Human 2-Oxoglutarate Dehydrogenase and 2-Oxoadipate Dehydrogenase Both Generate Superoxide/H 2 O 2 in a Side Reaction and Each Could Contribute to Oxidative Stress in Mitochondria.

According to recent findings, the human 2-oxoglutarate dehydrogenase complex (hOGDHc) could be an important source of the reactive oxygen species in the mitochondria and could contribute to mitochondrial abnormalities associated with multiple neurodegenerative diseases, including Alzheimer's disease, Huntington disease, and Parkinson's disease. The human 2-oxoadipate dehydrogenase (hE1a) is a novel protein, which is encoded by the DHTKD1 gene. Both missence and nonsense mutations were identified in the DHTKD1 that lead to alpha-aminoadipic and alpha-oxoadipic aciduria, a metabolic disorder with a wide variety of the neurological abnormalities, and Charcot-Marie-Tooth disease type 2Q, an inherited neurological disorder affecting the peripheral nervous system.
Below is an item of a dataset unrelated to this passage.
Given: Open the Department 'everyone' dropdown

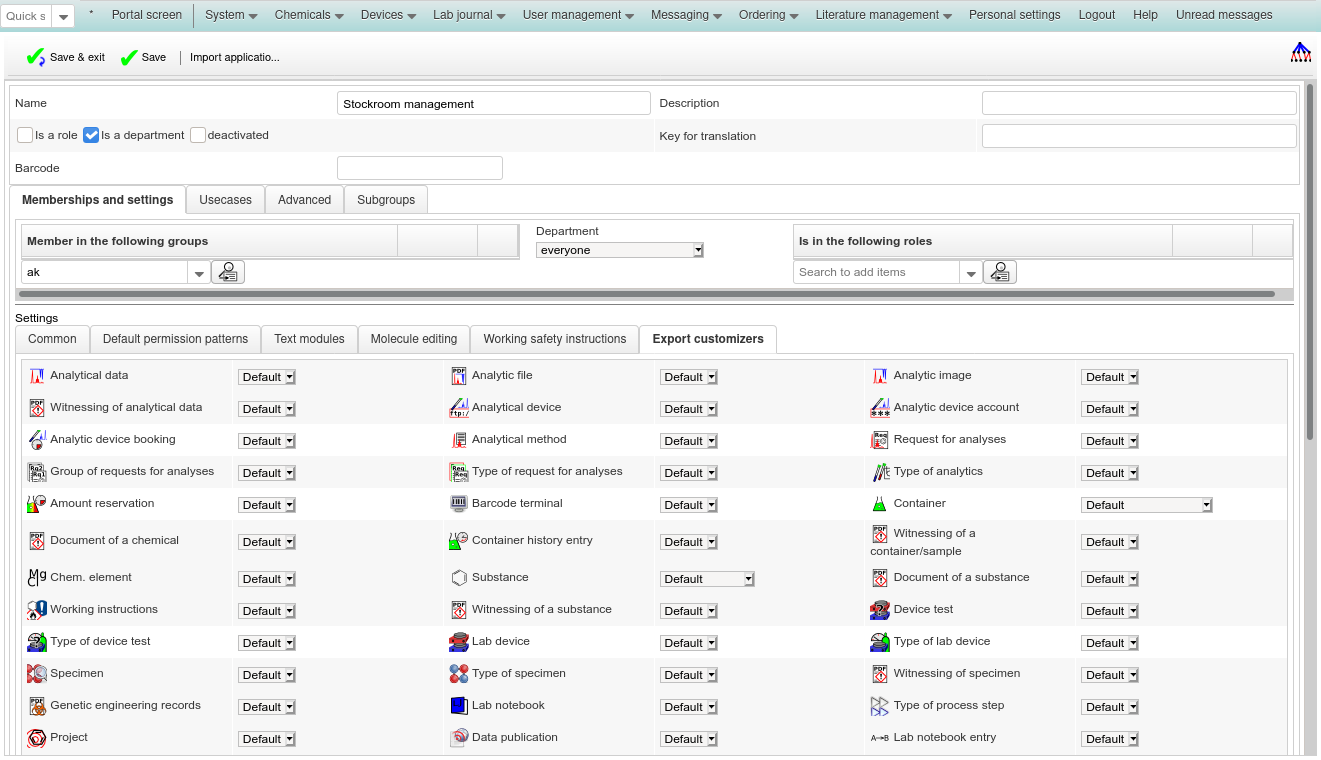Looking at the screenshot, I should pyautogui.click(x=620, y=250).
Recently, the rare pathogenic mutations in DHTKD1 and an increased H2 O2 production were linked to the genetic ethiology of Eosinophilic Esophagitis (EoE), a chronic allergic inflammatory esophageal disorder. In view of the importance of hOGDHc in the tricarboxylic acid cycle (TCA cycle) and hE1a on the L-lysine, L-hydroxylysine and L-tryptophan degradation pathway in mitochondria, and to enhance our current understanding of the mechanism of superoxide/H2 O2 generation by hOGDHc, and by human 2-oxoadipate dehydrogenase complex (hOADHc), this review focuses on several novel and unanticipated recent findings in vitro that emerged from the Jordan group's research. Most significantly, the hE1o and hE1a now join the hE3 as being able to generate the superoxide/H2 O2 in mitochondria.